I then wanted to open the file in mmap, search through it using the regex, then save the matches to file.
import re
import mmap
def file_len(fname):
with open(fname) as f:
for i, l in enumerate(f):
pass
return i + 1
def searchFile(list_txt, raw_str):
search="^"+raw_str #add regex ^ newline operator
search_rgx=re.sub(r'\*+',r'[\\s\\S]*?',search) #replace * with regex function
#search file
with open(list_txt, 'r+') as f:
data = mmap.mmap(f.fileno(), 0)
results = re.findall(bytes(search_rgx,encoding="utf-8"),data, re.MULTILINE)
#save results
f1 = open('results.txt', 'w+b')
results_bin = b'\n'.join(results)
f1.write(results_bin)
f1.close()
print("Found "+str(file_len("results.txt"))+" results")

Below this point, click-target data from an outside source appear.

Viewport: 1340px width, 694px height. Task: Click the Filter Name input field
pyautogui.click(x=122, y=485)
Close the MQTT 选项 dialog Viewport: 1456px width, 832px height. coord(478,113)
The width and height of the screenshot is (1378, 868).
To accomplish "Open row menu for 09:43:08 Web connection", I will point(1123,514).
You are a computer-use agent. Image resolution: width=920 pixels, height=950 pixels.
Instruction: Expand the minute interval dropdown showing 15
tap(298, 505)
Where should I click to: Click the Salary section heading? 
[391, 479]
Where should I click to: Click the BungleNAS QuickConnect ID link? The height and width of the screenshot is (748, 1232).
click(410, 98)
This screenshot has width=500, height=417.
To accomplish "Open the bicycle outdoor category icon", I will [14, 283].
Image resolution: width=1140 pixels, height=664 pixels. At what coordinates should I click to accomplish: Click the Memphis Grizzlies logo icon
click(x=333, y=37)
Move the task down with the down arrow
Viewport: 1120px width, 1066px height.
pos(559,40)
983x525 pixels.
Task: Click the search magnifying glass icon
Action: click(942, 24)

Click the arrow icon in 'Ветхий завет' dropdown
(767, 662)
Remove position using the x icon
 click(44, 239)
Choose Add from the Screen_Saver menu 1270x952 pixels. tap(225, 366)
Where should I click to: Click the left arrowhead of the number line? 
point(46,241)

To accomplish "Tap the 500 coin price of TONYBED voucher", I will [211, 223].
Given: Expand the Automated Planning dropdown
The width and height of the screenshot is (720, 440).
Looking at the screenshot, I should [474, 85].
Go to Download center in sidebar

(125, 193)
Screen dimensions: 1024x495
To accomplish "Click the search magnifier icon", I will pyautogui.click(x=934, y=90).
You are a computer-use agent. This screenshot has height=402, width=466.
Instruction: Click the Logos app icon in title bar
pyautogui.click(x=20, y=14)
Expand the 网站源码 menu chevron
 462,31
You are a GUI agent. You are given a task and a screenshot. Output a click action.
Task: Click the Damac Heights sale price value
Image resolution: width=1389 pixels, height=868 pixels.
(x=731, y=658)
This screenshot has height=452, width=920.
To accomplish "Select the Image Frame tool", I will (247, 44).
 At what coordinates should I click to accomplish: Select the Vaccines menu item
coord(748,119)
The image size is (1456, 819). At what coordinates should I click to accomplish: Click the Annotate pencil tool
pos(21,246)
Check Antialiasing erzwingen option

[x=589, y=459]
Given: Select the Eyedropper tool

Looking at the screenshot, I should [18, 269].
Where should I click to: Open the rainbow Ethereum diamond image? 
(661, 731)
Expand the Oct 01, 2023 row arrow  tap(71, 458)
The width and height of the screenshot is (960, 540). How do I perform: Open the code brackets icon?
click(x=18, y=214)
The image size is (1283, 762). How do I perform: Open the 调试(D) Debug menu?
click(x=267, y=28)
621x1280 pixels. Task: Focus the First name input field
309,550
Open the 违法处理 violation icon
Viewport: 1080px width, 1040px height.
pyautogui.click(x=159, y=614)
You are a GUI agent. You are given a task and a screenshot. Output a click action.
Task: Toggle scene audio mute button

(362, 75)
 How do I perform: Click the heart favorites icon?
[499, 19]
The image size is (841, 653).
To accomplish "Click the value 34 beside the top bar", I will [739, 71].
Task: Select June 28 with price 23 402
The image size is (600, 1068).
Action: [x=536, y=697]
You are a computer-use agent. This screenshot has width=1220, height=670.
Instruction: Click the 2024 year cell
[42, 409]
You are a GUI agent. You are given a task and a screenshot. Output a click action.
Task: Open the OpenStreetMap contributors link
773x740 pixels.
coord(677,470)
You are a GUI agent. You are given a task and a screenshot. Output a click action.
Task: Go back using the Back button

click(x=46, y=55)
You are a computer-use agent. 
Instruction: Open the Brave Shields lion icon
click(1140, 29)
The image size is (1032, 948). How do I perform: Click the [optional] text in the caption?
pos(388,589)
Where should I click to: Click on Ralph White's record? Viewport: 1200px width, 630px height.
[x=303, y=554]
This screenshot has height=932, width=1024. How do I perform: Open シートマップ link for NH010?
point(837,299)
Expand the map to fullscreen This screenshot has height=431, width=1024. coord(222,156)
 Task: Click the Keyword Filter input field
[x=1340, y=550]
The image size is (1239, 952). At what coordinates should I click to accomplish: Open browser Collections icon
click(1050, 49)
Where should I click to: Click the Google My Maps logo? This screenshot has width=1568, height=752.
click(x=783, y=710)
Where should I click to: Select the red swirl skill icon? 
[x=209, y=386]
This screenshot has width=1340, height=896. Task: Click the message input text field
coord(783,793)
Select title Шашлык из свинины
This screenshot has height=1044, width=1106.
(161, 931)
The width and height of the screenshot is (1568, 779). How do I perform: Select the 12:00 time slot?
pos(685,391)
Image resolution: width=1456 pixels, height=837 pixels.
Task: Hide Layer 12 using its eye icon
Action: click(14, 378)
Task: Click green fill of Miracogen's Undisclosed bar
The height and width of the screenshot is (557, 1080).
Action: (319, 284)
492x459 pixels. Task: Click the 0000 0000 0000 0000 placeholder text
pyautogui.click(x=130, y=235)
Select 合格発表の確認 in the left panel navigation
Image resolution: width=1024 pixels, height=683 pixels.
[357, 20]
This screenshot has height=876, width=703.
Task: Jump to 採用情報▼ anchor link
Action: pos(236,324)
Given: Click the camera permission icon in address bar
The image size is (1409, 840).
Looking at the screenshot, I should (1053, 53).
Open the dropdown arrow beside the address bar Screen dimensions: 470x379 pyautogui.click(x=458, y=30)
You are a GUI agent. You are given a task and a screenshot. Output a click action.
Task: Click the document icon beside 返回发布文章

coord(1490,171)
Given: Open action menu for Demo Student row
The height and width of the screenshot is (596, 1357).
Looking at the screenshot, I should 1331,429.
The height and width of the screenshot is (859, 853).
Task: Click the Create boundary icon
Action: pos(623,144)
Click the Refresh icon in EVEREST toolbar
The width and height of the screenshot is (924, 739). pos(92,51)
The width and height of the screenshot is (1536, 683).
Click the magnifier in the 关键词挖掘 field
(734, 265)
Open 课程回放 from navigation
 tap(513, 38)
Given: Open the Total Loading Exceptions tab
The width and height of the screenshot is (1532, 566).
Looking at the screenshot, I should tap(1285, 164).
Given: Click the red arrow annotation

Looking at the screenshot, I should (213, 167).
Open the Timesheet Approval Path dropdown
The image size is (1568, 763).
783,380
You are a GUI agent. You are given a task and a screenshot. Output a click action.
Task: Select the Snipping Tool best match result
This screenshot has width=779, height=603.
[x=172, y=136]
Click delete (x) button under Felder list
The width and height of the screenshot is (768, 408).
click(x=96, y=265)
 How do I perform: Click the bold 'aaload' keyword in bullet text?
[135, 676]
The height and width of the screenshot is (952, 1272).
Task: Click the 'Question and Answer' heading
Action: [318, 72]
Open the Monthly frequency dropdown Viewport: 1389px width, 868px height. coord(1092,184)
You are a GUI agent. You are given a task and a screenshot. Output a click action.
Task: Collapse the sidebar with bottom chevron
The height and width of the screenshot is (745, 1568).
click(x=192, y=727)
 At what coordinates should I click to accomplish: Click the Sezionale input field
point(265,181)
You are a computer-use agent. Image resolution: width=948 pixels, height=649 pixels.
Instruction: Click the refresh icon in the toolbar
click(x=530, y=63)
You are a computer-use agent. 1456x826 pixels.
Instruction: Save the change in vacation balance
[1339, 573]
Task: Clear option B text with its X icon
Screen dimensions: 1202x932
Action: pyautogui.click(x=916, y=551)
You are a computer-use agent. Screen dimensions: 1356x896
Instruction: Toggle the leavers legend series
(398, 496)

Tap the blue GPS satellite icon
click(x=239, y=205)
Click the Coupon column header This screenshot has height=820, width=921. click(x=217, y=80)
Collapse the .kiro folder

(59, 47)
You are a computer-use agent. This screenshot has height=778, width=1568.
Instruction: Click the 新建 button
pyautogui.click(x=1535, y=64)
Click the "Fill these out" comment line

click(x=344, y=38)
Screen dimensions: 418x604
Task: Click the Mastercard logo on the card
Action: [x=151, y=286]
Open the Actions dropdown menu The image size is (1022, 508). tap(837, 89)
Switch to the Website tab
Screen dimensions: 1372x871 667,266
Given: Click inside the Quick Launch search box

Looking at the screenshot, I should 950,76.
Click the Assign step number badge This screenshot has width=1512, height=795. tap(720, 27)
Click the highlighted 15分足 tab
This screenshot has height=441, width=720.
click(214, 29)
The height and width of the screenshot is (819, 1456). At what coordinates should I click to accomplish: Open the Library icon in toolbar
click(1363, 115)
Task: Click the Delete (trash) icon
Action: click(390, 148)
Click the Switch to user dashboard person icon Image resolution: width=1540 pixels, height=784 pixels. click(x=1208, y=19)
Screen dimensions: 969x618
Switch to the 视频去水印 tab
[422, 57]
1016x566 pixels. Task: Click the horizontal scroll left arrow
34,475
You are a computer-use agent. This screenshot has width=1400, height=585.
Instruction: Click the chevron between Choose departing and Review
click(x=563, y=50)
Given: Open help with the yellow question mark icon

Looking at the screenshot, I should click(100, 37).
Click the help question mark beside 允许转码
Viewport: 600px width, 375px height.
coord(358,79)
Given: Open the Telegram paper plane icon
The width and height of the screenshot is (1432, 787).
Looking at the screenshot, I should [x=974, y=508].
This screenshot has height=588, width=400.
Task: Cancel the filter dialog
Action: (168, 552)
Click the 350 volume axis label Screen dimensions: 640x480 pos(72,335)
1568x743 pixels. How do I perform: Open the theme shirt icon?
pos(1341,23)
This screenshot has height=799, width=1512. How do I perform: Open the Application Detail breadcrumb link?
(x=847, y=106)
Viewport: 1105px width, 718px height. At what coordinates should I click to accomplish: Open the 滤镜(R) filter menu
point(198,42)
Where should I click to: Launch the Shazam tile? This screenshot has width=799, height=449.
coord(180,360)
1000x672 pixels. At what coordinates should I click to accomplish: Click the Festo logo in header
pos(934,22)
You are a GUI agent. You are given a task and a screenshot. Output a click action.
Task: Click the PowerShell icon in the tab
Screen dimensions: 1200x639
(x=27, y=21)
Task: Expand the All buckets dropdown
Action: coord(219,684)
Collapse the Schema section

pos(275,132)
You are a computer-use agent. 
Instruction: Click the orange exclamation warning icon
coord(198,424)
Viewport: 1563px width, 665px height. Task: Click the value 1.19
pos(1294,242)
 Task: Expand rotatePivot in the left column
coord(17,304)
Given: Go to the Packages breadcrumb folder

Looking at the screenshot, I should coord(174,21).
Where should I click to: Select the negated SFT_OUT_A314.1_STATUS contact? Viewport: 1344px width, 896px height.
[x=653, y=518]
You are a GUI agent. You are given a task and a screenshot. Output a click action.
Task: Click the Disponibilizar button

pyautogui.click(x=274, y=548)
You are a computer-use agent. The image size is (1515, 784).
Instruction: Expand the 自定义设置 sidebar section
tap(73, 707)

searchFile("largelist.txt","ab**cd")
Now this works fine with a small file. However when the file gets larger (1gb of text) I get this error:
Traceback (most recent call last):
File "c:\Programming\test.py", line 27, in <module>
searchFile("largelist.txt","ab**cd")
File "c:\Programming\test.py", line 21, in searchFile
results_bin = b'\n'.join(results)
MemoryError
Firstly - can anyone help optimize the code slightly? Am I doing something seriously wrong? I used mmap because I know I wanted to look at large files and I wanted to read the file line and by line rather than all at once (hence someone suggested mmap).
I've also been told to have a look at the pandas library for more data manipulation. Would panda's replace mmap?
Thanks for any help. I'm pretty new to python as you can tell - so appreciate any help.